Birkin acredita que a Caixa não chegará ao topo do mercado, apesar de sua audiência existente de loteria e a confiança e lealdade que cercam uma instituição tão conhecida. “Não acredito que eles serão um dos operadores número um”, diz Birkin. “Loterias nunca se saíram particularmente bem contra operadores comerciais no mercado de apostas online e iGaming.”
Expectativas da Caixa
Vieira afirmou que o banco espera alcançar uma receita de apostas entre R$ 2 bilhões (US$ 371,8 milhões) e R$ 2,5 bilhões no próximo ano. O limite superior dessa estimativa colocaria a Caixa com uma participação de mercado de 7,5% para 2026, de acordo com estimativas da H2.

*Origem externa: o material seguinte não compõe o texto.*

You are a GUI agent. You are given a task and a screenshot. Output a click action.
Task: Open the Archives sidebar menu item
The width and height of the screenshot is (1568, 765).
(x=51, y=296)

Birkin considera a previsão de Vieira “altamente ambiciosa”, com o cruzamento entre loteria e apostas esportivas não sendo historicamente uma aventura geralmente bem-sucedida. “Seria completamente inédito para um operador de loteria alcançar uma posição de pódio, ou mesmo uma posição entre os cinco primeiros em um mercado comercial”, acrescenta Birkin.
No entanto, pode-se argumentar que a Caixa não precisará igualar os mesmos níveis de investimento em marketing que os concorrentes que entraram no Brasil, pois poderia se apoiar em sua marca legada de loteria e até mesmo em seu banco de dados de jogadores. Isso é parte do motivo pelo qual Birkin acredita que a Caixa provavelmente será um negócio de apostas lucrativo. “Em termos de finanças, eles podem ser lucrativos com uma participação de mercado muito menor do que outras pessoas no mercado”, conclui Birkin. “Eles já têm toda a rede física lá, já têm operações online. Então, financeiramente, faz sentido para eles. Deve ser muito mais aditivo para seus lucros. As finanças são mais atraentes do que seriam para operadores comerciais.”
Apesar da tensão política contínua em torno das apostas no Brasil, o setor operou amplamente como de costume em seu primeiro ano. E embora o Presidente Lula tenha chamado a Caixa para discutir seus planos, partes interessadas acreditam que o negócio de apostas do banco provavelmente será lançado conforme planejado.